Dr. Lassina Zerbo, a geophysicist from Burkina Faso, likes to tell people he is lucky. It's an unusual statement for a diplomat, but if anyone needs luck, it's Zerbo. Outside Vienna, Austria, he leads an international team of experts to detect and verify nuclear weapon tests. The technical challenges are simple compared to the political ones: end 20 years of diplomatic limbo to bring the Comprehensive Test Ban Treaty into force. Success would mean the first global progress toward ending the reign of the 20th century's worst weapon.
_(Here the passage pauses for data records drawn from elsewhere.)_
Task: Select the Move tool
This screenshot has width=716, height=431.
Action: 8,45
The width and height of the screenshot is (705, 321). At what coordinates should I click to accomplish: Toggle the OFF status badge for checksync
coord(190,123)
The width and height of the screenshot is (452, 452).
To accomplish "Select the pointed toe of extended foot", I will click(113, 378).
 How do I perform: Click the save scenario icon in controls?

It's an uphill battle that Zerbo seems to relish. Eight holdout states—China, Egypt, India, Iran, Israel, North Korea, Pakistan, and the United States—are in no rush to join. One is actively testing. Every North Korean nuclear test is a blessing and a curse, providing a chance to demonstrate the credibility of the monitoring system, but casting doubt on the entire enterprise. Can any country afford to give up nuclear capabilities while North Korea perfects its bomb? Will the test ban treaty ever enter into force, or will pressures to counter new threats and modernize old weapons lead to renewed nuclear testing and a new nuclear arms race?
Especially now, as nuclear tensions rise and diplomacy is shunned and even ridiculed, Lassina Zerbo will need all his considerable skill, creativity, and, perhaps, some of that luck to help keep alive the prospect that nuclear tests can be banned forever.